なんかおっさん、お店で席を確保しだしてる。
そして、私を手招きしてる???

 もしかして…このタイミングで飯?


 あの…イミグレをさっさと、通り抜けたいのですが…

 いや、おっさん多分それ、私の分もオーダーしてくれてるよね?
 ありがとうなんですけど…国境越えはいつするの?
 もしかして、このおっさんは、

ただ、トルハム観光に来て、飯食いに来ただけの人じゃ…


 これはマズイ!ちょっと頑張ってこのおっさんに聞いてみないと。

うんうん…あ!そういう事!?


 言葉は通じてないけど、多分イミグレがお昼休みで12:30になったら開くから、とりあえずそれまで時間あるから、飯でも食おう!って言ってるよね?きっと。

 おっさんが勝手に頼んでくれた飯、せっかく頼んでくれたからとりあえず食べないと…うお!おっさんだけじゃなくて、めっちゃ色んな人が話かけてくれるけど、何言ってるのか分からん!

 おっさんも、言葉通じないけど、とりあえずおっさん助けて…

って、なんかしらんけど、居らんやん!

いや、なんで居らんねん!


 って突っ込みたいとこやけど、居らんしな…

 ただ、みんな笑顔で話しかけてきてくれてるから、きっとなんかこんなところに居る日本人に対して興味本位か、好意で話かけてくれてるにゃろな。

 ここは、日本人得意の愛想笑いだーーーーー!!!


 お、おっさん戻ってきた。
 えっ!?もう行くの?そんな時間?

 お金払わないと…

って、おっさんもう会計済ましてる!?


めっちゃ笑顔でいいからいいからみたいな事言ってるおっさんの事が…

カッコよく見えてきた💦


 ついて行って…さっきの場所やん!あ、やっぱりここイミグレだったのね。

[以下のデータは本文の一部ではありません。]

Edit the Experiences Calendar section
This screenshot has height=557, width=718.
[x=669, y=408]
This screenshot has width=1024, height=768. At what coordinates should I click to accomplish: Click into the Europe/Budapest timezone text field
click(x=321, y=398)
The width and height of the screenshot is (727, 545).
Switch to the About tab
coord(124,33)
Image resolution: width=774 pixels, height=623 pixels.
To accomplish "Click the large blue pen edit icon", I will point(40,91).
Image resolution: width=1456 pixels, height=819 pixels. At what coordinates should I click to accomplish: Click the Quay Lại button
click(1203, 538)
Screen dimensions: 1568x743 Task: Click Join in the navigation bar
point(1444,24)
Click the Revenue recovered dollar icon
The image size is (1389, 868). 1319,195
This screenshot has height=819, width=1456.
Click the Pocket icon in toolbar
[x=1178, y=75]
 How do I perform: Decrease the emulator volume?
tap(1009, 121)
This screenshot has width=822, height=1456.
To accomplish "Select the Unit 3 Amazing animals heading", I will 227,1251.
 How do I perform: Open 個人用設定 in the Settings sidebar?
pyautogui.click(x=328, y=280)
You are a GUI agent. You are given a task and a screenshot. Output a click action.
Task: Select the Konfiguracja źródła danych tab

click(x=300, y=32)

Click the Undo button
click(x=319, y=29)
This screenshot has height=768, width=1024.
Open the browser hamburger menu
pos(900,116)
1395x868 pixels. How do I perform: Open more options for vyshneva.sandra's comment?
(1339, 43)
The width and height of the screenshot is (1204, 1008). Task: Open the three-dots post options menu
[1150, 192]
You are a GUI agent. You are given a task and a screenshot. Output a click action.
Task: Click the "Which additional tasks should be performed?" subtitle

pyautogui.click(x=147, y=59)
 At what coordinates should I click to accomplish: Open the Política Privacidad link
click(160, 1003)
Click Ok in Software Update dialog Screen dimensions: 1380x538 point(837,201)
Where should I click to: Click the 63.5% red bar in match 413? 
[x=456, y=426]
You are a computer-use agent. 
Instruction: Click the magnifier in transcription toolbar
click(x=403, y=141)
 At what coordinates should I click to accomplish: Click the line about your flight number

んで、ちゃんと係員みたいな人居る。

 列に並んで、自分の番。

 へ?その場でハンコ押してくれないの?
 パスポート預けて、一回後ろで待ってろ?

 
 そんなもんなんかな…でも他の人もそうしてるし、仕方ない。
 待っててみよう。

 退屈やし、その辺にでも座って日記でも書くか…って、なんかめっちゃ人集まってくるねんけど。とりあえず、愛想よくしとかないと、この人たちが徒党組んで襲ってきたら、

 絶対に〇ぬ。



 「そうです!私は日本人です!珍しいでしょ???どうだーーーー!!!」

 なんか、動物園の檻の中に居る、パンダみたいな気分…

 

 お、なんか呼ばれた。

 ん?なんか今、
「VISA Expired!(ビザ切れてるよ!)」
って言われたよね?

 切れてないんですけど…いや、これって何て言えばいいんやろ。なんか言った方がいいんかな…って、もう手続き進めてハンコ押してるやん💦

 なんのジョークですかこれ?賄賂でも要求されるんかと思ったわ💦
 無事、パスポートも返してもらって出国完了!

 おっさん終わったよーって

 

あれ?おっさん達居ないやん!!!


 なんで居ないの?置いて行かれた?

 どっち行けばいいんやろ…とりあえず、国境は分かるし、こっち方面に行ってみるか…

 もう多分、国境越えちゃってるよね?そして、車も見えてるし、このまま入国スタンプなしで、進めちゃいそうねんけど、

イミグレどこよ?


んん?なんか子供が掘っ立て小屋指さしてくれてる?
あっち?あれがイミグレ?
ありがとー!!!

 とりあえず行ってみるか…って、絶対あれ違うやろ。
 あれ、ただの木造の小屋やん。なんか電気もついてなくて陰気くさいし…かといって、他に当てもないし、あの小屋行ってみて、聞いてみるか。


 すいませーん、お邪魔します…
 あ、人、居た居た…んん?こっち来いって言ってる?

 ここイミグレなん!?💦


 こんなイミグレ初めて見た。小屋やん、ただの小屋。
こんな存在感のない陸路の国境初めて。人も誰も並んでないし、って、私しかおらんやん。
 暗すぎるし、木の机に、よくドラマの警察とかである電灯が1個あるだけやん!

 謎すぎる…

 で、イミグレの人、顔を一回も上げず、パスポートの空いてるとこ探してハンコ押しただけやん。

 後で、

 「いやー居るんですわ、イミグレごっこしてる人が。あんなとこがイミグレな訳ないやん!ま、ほとんど居ないですけどね、あんなとこがイミグレって信じる人…」


 とか、言われて、


 

「え!?まさか、あれをイミグレって信じたんですか?かわいそうですけど、完全に不法入国ですね!とりあえず署のほうに…」



 とか言われたりしないかな…


 こんなあっさり、アフガン入国してしまったけど、大丈夫なんかな…



 んで、おっさんどこ行ったんよー!!!


  

そんな、アフガニスタンの第一歩を記したある日の話。